> TASKS FOR THIS EXERCISE
**A)** In the HSM restore steps, write out everything from "file=$BACKUP_FILE.tar.gz" down to "(ncn-mw#) Expand file.", switching "sls_input_file.json" to "sls_dump.json".
**B)** What endpoint URL do the aws commands in the HSM restore steps point to?

---- DOCUMENT SEGMENT

Restore HSM

Procedure

  1. If tar file was placed in s3 from Backup copy to the system to restore.

    1. (ncn-mw#) List objects in s3

      bucket=hms
      aws s3api list-objects --bucket $bucket --endpoint-url http://ncn-m001.nmn:8000
      
    2. (ncn-mw#) Set name of backup file (without .tar.gz). For example:

      BACKUP_FILE=hms-backup_2023-06-28_11-12-24
      
    3. (ncn-mw#) To retrieve files from backup disk.

      file=$BACKUP_FILE.tar.gz
      aws s3api get-object --bucket $bucket --key $file $file --endpoint-url http://ncn-m001.nmn:8000
      file=sls_input_file.json
      aws s3api get-object --bucket $bucket --key $file $file --endpoint-url http://ncn-m001.nmn:8000
      
  2. (ncn-mw#) Set name of backup file (without .tar.gz). example:

    BACKUP_FILE=hms-backup_2023-06-28_11-12-24
    
  3. (ncn-mw#) Expand file.

--------
---- RAW DATA

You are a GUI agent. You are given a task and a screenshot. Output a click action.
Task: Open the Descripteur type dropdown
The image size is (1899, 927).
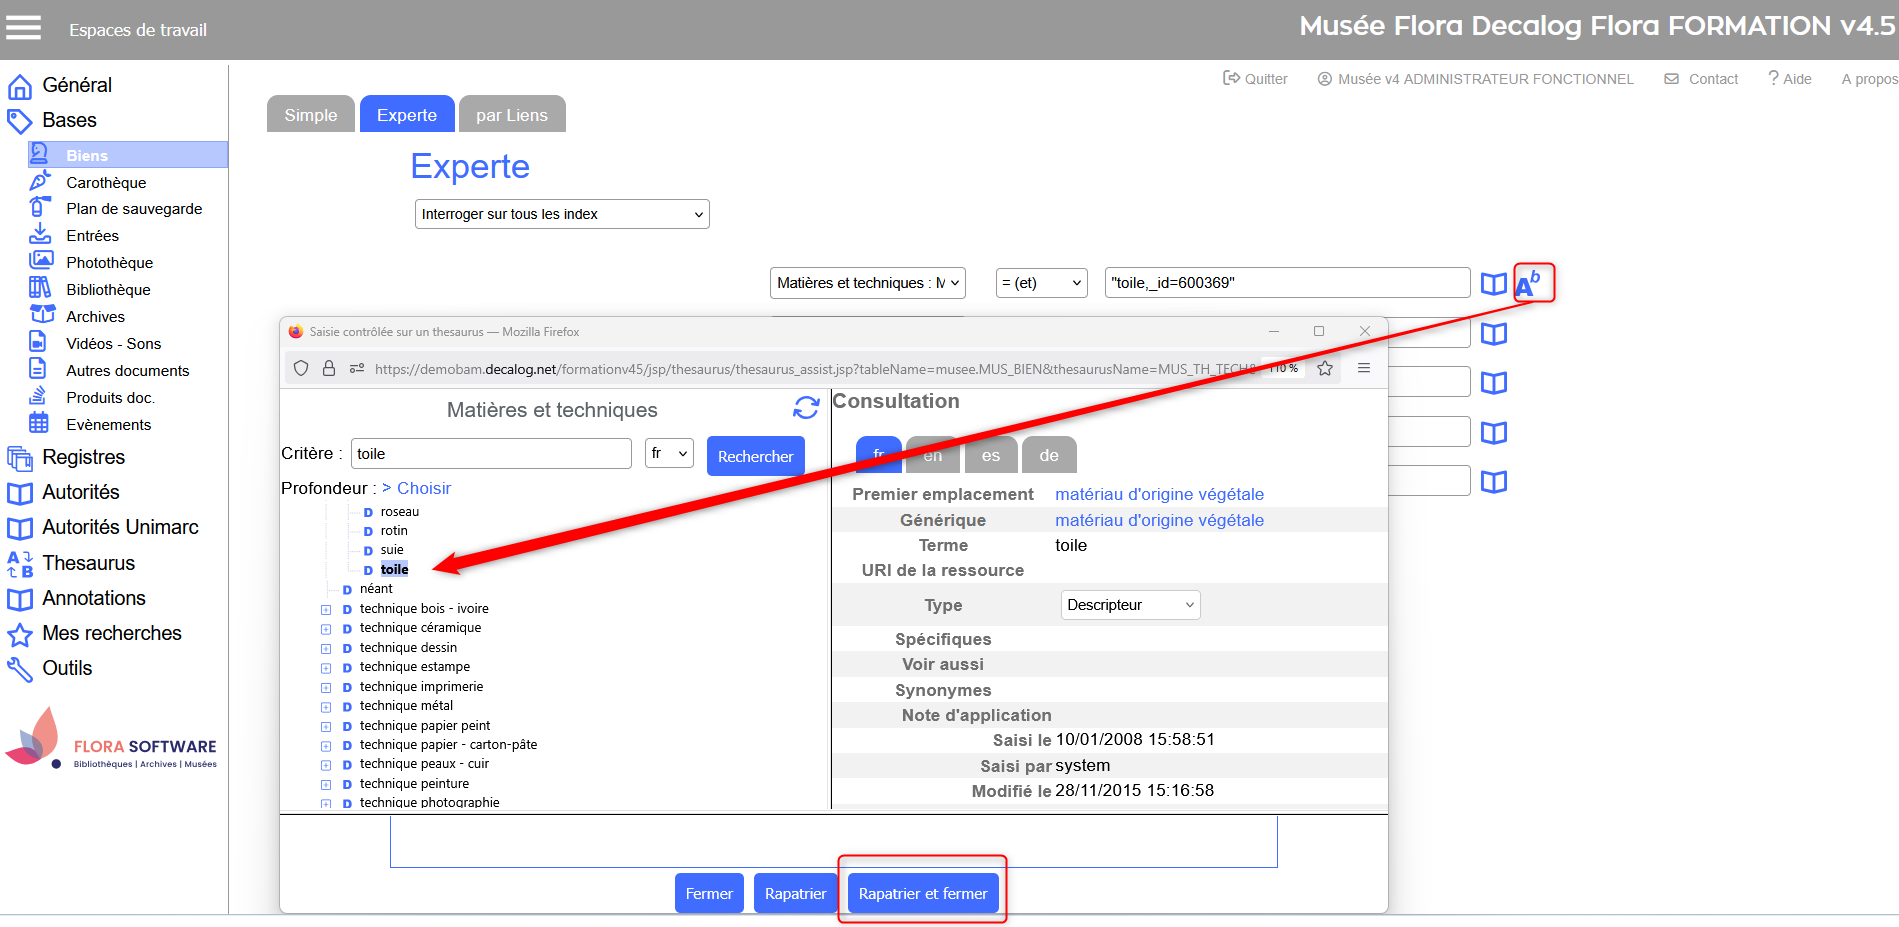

--------

> FINAL ANSWERS
**A)**
file=$BACKUP_FILE.tar.gz
      aws s3api get-object --bucket $bucket --key $file $file --endpoint-url http://ncn-m001.nmn:8000
      file=sls_dump.json
      aws s3api get-object --bucket $bucket --key $file $file --endpoint-url http://ncn-m001.nmn:8000
      
  2. (ncn-mw#) Set name of backup file (without .tar.gz). example:

    BACKUP_FILE=hms-backup_2023-06-28_11-12-24
    
  3. (ncn-mw#) Expand file.

**B)** http://ncn-m001.nmn:8000